= Directive =
Reproduce all the records with every "GUI agent" swapped for "screen assistant" and nothing else altered. Leave the pictures out of your answer.
[Records to process start]
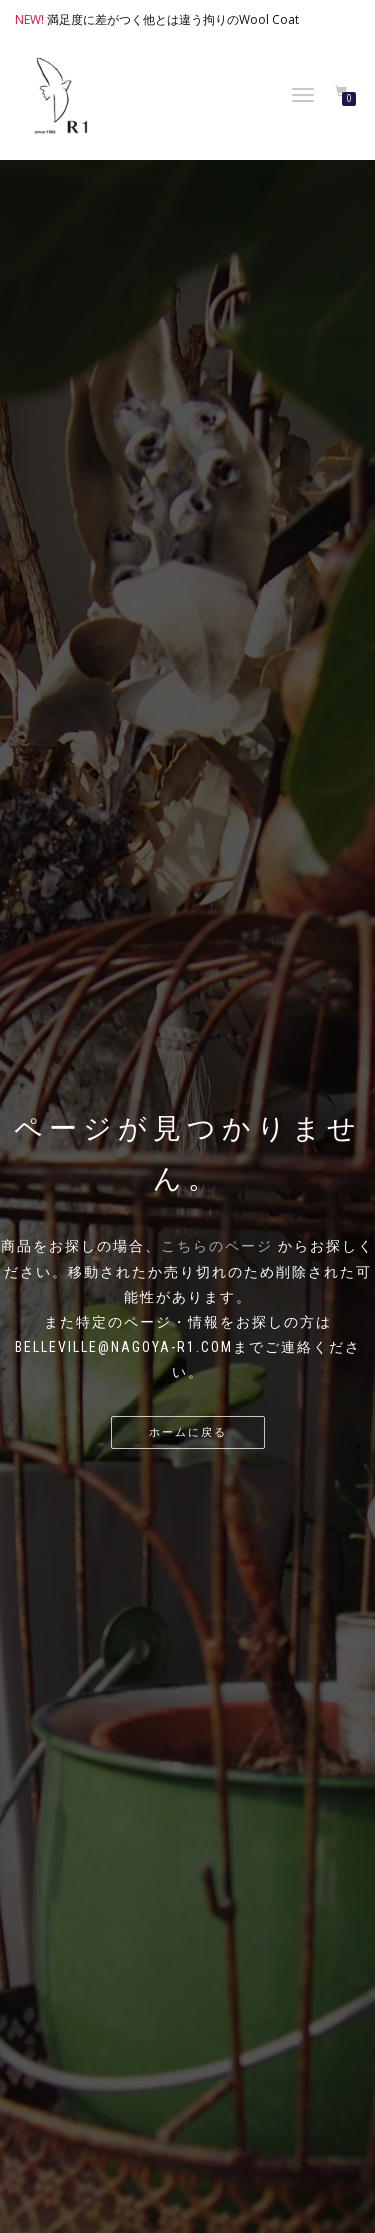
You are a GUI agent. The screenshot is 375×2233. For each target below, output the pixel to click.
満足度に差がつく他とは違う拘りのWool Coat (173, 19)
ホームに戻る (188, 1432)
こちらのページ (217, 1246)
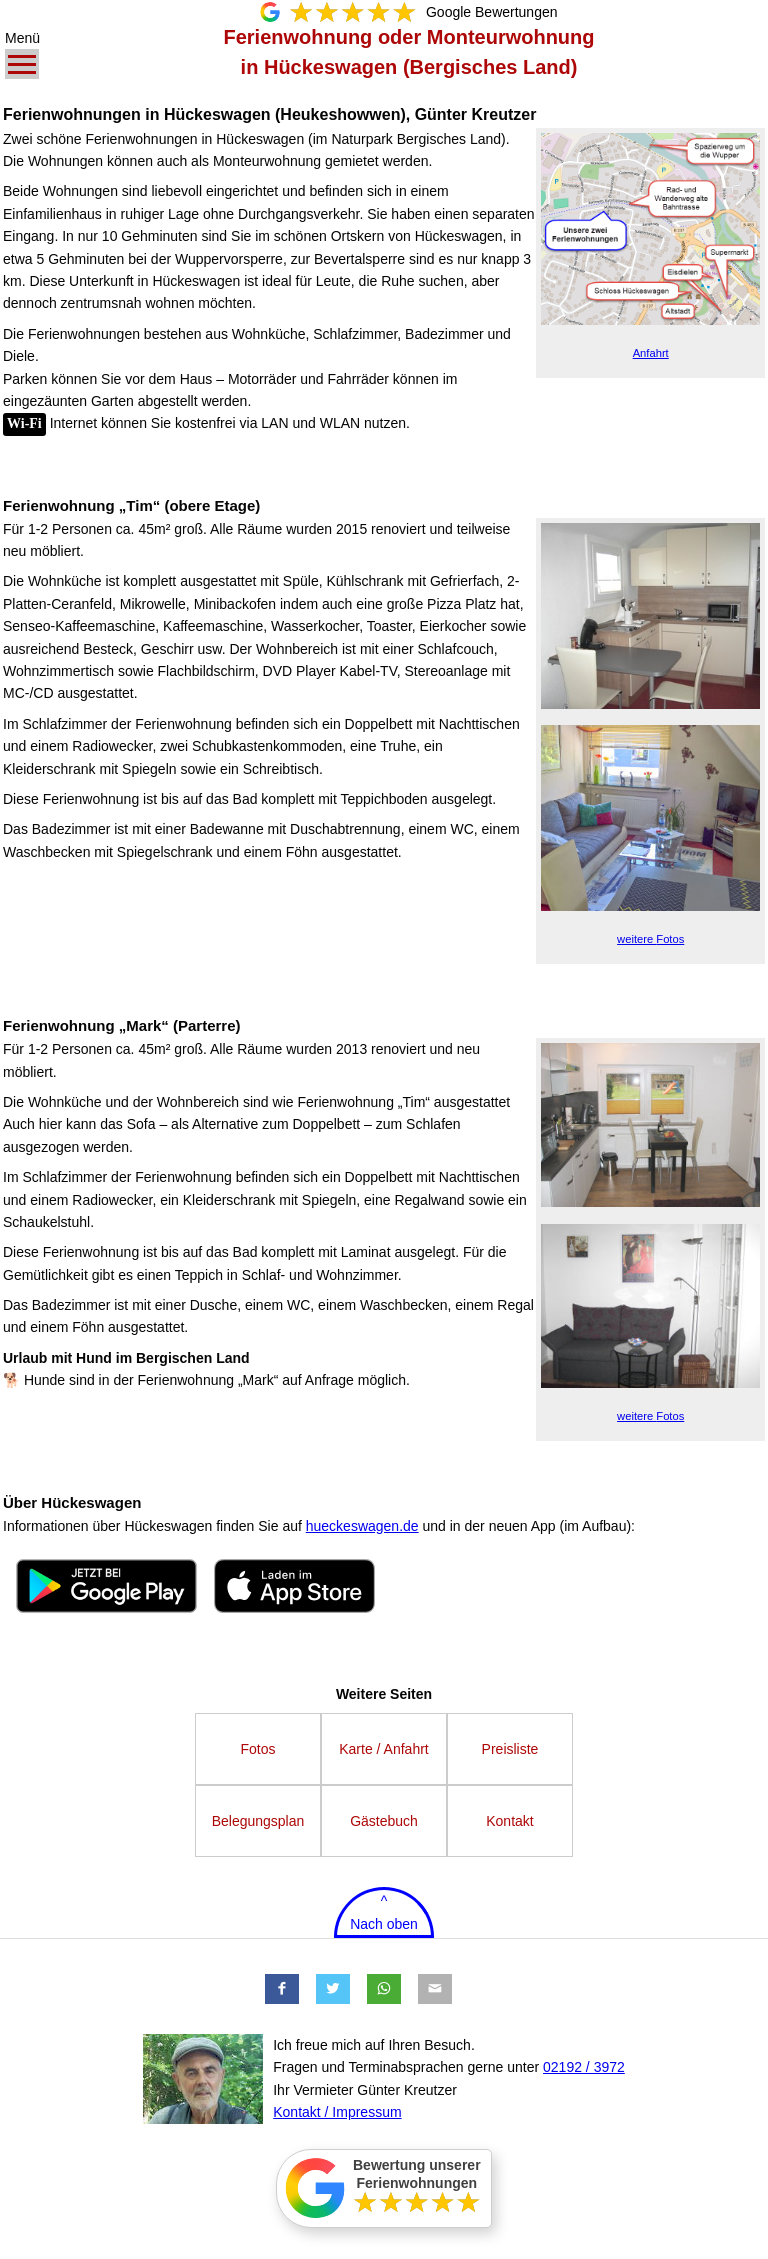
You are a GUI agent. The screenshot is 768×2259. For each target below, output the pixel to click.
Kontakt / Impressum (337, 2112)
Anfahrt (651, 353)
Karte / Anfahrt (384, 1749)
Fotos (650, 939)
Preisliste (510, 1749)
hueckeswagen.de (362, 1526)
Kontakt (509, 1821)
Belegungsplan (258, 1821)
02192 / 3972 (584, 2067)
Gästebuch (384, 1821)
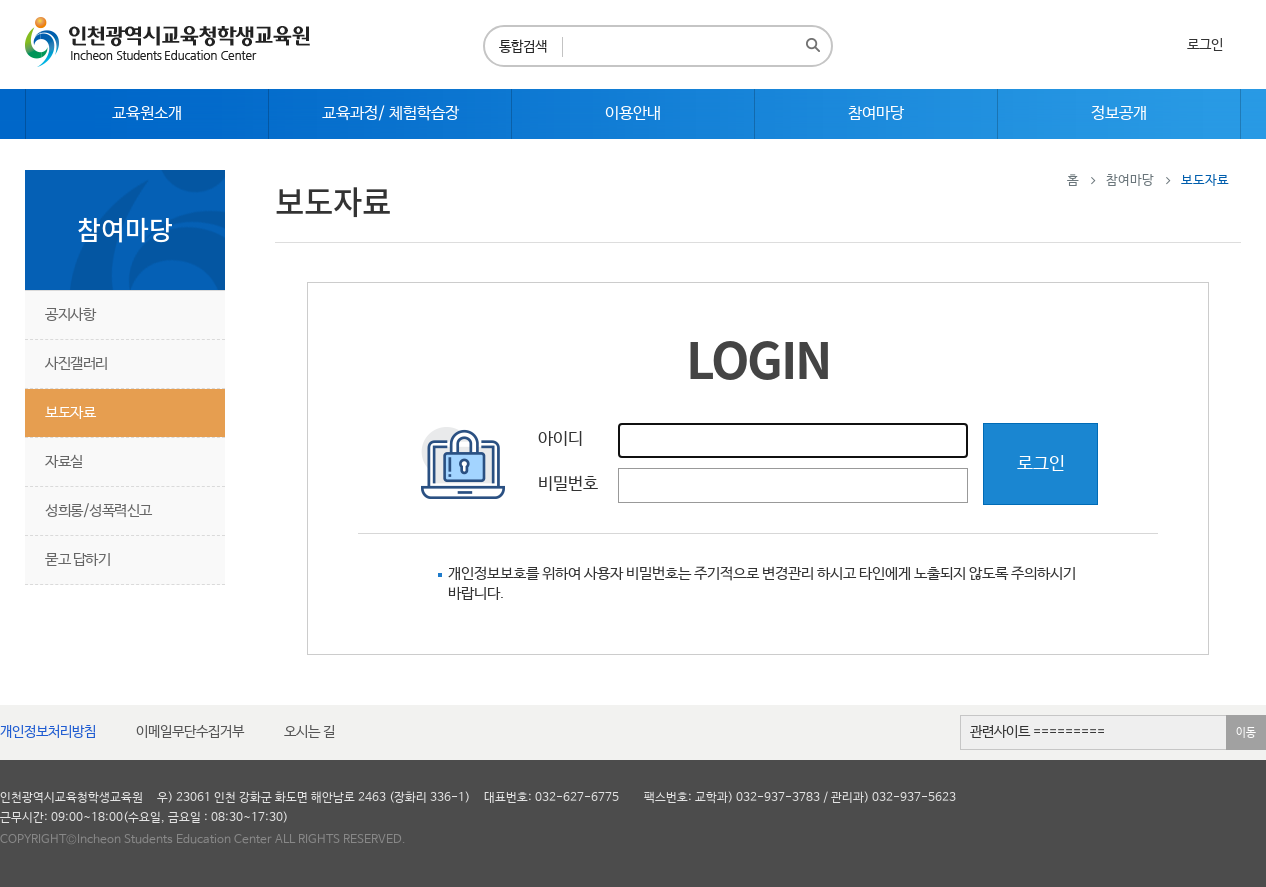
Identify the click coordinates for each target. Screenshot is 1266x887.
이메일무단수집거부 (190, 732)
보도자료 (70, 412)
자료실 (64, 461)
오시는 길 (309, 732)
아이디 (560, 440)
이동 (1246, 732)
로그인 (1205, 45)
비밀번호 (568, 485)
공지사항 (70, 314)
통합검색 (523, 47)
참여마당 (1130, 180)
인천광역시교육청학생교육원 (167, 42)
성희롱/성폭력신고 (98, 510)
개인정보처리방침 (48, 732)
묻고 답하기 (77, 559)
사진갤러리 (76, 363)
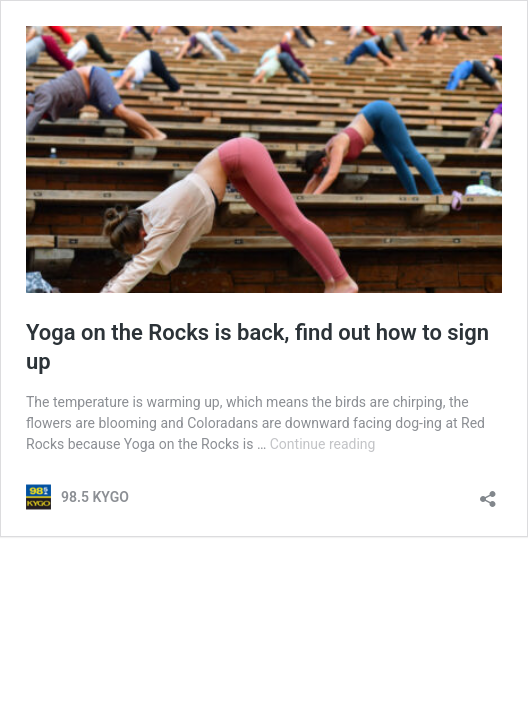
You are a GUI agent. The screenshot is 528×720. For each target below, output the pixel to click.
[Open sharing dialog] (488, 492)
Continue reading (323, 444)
[Records to process end]
= The completed task =
You are a screen assistant. The screenshot is 375×2233. For each target below, output the pixel to click.
満足度に差がつく他とは違う拘りのWool Coat (173, 19)
ホームに戻る (188, 1432)
こちらのページ (217, 1246)
You are a screen assistant. The screenshot is 768×2259. For each target below, output the pixel to click.
Kontakt / Impressum (337, 2112)
Anfahrt (651, 353)
Karte / Anfahrt (384, 1749)
Fotos (650, 939)
Preisliste (510, 1749)
hueckeswagen.de (362, 1526)
Kontakt (509, 1821)
Belegungsplan (258, 1821)
02192 / 3972 (584, 2067)
Gästebuch (384, 1821)
Identify the click coordinates for each target. Screenshot is 1266x887.
이메일무단수집거부 (190, 732)
보도자료 (70, 412)
자료실 (64, 461)
오시는 길 (309, 732)
아이디 (560, 440)
이동 (1246, 732)
로그인 (1205, 45)
비밀번호 (568, 485)
공지사항 (70, 314)
통합검색 (523, 47)
참여마당 (1130, 180)
인천광역시교육청학생교육원 (167, 42)
성희롱/성폭력신고 (98, 510)
개인정보처리방침 (48, 732)
묻고 답하기 (77, 559)
사진갤러리 (76, 363)
You are a screen assistant. The screenshot is 528×720. For each target below, output the pixel to click.
[Open sharing dialog] (488, 492)
Continue reading (323, 444)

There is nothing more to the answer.